Items from a dataset
- - -
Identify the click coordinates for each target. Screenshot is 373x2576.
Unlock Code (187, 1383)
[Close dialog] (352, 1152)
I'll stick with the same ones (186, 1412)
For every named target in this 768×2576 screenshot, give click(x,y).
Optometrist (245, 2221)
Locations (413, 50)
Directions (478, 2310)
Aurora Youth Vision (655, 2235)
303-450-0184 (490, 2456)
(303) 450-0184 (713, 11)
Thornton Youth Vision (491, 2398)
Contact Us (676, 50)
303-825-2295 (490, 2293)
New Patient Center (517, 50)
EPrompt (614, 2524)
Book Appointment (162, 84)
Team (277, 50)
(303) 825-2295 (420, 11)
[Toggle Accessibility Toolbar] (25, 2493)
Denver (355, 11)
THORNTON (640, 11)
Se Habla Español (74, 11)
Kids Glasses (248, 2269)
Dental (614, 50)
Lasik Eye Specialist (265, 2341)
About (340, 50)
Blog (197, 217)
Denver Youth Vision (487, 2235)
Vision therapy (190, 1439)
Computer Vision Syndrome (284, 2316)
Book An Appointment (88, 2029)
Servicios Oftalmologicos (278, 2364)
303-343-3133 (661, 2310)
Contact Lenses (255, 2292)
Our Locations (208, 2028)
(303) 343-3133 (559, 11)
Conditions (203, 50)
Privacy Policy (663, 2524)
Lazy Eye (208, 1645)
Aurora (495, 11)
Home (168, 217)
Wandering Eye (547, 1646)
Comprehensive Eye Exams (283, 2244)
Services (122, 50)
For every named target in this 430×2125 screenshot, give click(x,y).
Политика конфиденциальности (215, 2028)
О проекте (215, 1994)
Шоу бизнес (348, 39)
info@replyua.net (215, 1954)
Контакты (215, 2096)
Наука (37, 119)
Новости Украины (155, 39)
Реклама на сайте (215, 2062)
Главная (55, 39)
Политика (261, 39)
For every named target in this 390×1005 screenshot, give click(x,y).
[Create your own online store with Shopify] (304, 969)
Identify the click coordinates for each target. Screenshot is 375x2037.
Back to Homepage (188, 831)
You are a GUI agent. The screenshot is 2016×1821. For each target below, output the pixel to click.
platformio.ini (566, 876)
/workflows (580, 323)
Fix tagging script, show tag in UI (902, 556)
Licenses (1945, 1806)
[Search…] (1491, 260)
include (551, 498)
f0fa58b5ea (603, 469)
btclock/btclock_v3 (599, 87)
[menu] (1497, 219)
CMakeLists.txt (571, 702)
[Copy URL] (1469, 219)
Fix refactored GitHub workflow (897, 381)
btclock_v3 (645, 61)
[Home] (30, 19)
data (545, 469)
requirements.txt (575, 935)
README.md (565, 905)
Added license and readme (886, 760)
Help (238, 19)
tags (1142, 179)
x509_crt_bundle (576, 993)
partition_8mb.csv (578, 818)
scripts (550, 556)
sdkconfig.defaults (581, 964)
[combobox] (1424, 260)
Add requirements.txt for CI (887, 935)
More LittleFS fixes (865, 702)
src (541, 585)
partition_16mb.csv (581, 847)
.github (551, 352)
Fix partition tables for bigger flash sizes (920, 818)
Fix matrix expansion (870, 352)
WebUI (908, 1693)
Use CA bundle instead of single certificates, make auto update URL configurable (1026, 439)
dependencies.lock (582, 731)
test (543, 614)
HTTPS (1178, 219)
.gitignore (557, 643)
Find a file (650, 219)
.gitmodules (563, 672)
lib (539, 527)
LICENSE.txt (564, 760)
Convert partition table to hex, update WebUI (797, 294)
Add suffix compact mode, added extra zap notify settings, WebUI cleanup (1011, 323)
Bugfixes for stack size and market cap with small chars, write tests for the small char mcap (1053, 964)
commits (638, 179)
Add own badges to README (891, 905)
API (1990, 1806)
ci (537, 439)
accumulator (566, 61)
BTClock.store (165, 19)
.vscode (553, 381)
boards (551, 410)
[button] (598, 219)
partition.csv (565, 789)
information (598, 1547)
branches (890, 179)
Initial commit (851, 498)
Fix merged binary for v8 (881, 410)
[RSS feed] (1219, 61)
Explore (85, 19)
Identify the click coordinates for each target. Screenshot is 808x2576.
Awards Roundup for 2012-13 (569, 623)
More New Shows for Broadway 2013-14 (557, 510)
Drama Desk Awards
- - -
● WORK ORDER: This exercise requires an exact copy of all the records.

● EXERCISE RESULT:
Identify the click coordinates for each target. Screenshot is 373x2576.
Unlock Code (187, 1383)
[Close dialog] (352, 1152)
I'll stick with the same ones (186, 1412)
For every named target in this 768×2576 screenshot, give click(x,y).
Optometrist (245, 2221)
Locations (413, 50)
Directions (478, 2310)
Aurora Youth Vision (655, 2235)
303-450-0184 (490, 2456)
(303) 450-0184 (713, 11)
Thornton Youth Vision (491, 2398)
Contact Us (676, 50)
303-825-2295 (490, 2293)
New Patient Center (517, 50)
EPrompt (614, 2524)
Book Appointment (162, 84)
Team (277, 50)
(303) 825-2295 (420, 11)
[Toggle Accessibility Toolbar] (25, 2493)
Denver (355, 11)
THORNTON (640, 11)
Se Habla Español (74, 11)
Kids Glasses (248, 2269)
Dental (614, 50)
Lasik Eye Specialist (265, 2341)
About (340, 50)
Blog (197, 217)
Denver Youth Vision (487, 2235)
Vision therapy (190, 1439)
Computer Vision Syndrome (284, 2316)
Book An Appointment (88, 2029)
Servicios Oftalmologicos (278, 2364)
303-343-3133 (661, 2310)
Contact Lenses (255, 2292)
Our Locations (208, 2028)
(303) 343-3133 (559, 11)
Conditions (203, 50)
Privacy Policy (663, 2524)
Lazy Eye (208, 1645)
Aurora (495, 11)
Home (168, 217)
Wandering Eye (547, 1646)
Comprehensive Eye Exams (283, 2244)
Services (122, 50)
For every named target in this 430×2125 screenshot, give click(x,y).
Политика конфиденциальности (215, 2028)
О проекте (215, 1994)
Шоу бизнес (348, 39)
info@replyua.net (215, 1954)
Контакты (215, 2096)
Наука (37, 119)
Новости Украины (155, 39)
Реклама на сайте (215, 2062)
Главная (55, 39)
Политика (261, 39)
For every named target in this 390×1005 screenshot, give click(x,y).
[Create your own online store with Shopify] (304, 969)
Identify the click coordinates for each target. Screenshot is 375x2037.
Back to Homepage (188, 831)
You are a GUI agent. The screenshot is 2016×1821. For each target below, output the pixel to click.
platformio.ini (566, 876)
/workflows (580, 323)
Fix tagging script, show tag in UI (902, 556)
Licenses (1945, 1806)
[Search…] (1491, 260)
include (551, 498)
f0fa58b5ea (603, 469)
btclock/btclock_v3 (599, 87)
[menu] (1497, 219)
CMakeLists.txt (571, 702)
[Copy URL] (1469, 219)
Fix refactored GitHub workflow (897, 381)
btclock_v3 (645, 61)
[Home] (30, 19)
data (545, 469)
requirements.txt (575, 935)
README.md (565, 905)
Added license and readme (886, 760)
Help (238, 19)
tags (1142, 179)
x509_crt_bundle (576, 993)
partition_8mb.csv (578, 818)
scripts (550, 556)
sdkconfig.defaults (581, 964)
[combobox] (1424, 260)
Add requirements.txt for CI (887, 935)
More LittleFS fixes (865, 702)
src (541, 585)
partition_16mb.csv (581, 847)
.github (551, 352)
Fix partition tables for bigger flash sizes (920, 818)
Fix matrix expansion (870, 352)
WebUI (908, 1693)
Use CA bundle instead of single certificates, make auto update URL configurable (1026, 439)
dependencies.lock (582, 731)
test (543, 614)
HTTPS (1178, 219)
.gitignore (557, 643)
Find a file (650, 219)
.gitmodules (563, 672)
lib (539, 527)
LICENSE.txt (564, 760)
Convert partition table to hex, update WebUI (797, 294)
Add suffix compact mode, added extra zap notify settings, WebUI cleanup (1011, 323)
Bugfixes for stack size and market cap with small chars, write tests for the small char mcap (1053, 964)
commits (638, 179)
Add own badges to README (891, 905)
API (1990, 1806)
ci (537, 439)
accumulator (566, 61)
BTClock.store (165, 19)
.vscode (553, 381)
boards (551, 410)
[button] (598, 219)
partition.csv (565, 789)
information (598, 1547)
branches (890, 179)
Initial commit (851, 498)
Fix merged binary for v8 (881, 410)
[RSS feed] (1219, 61)
Explore (85, 19)
Identify the click coordinates for each target. Screenshot is 808x2576.
Awards Roundup for 2012-13 (569, 623)
More New Shows for Broadway 2013-14 (557, 510)
Drama Desk Awards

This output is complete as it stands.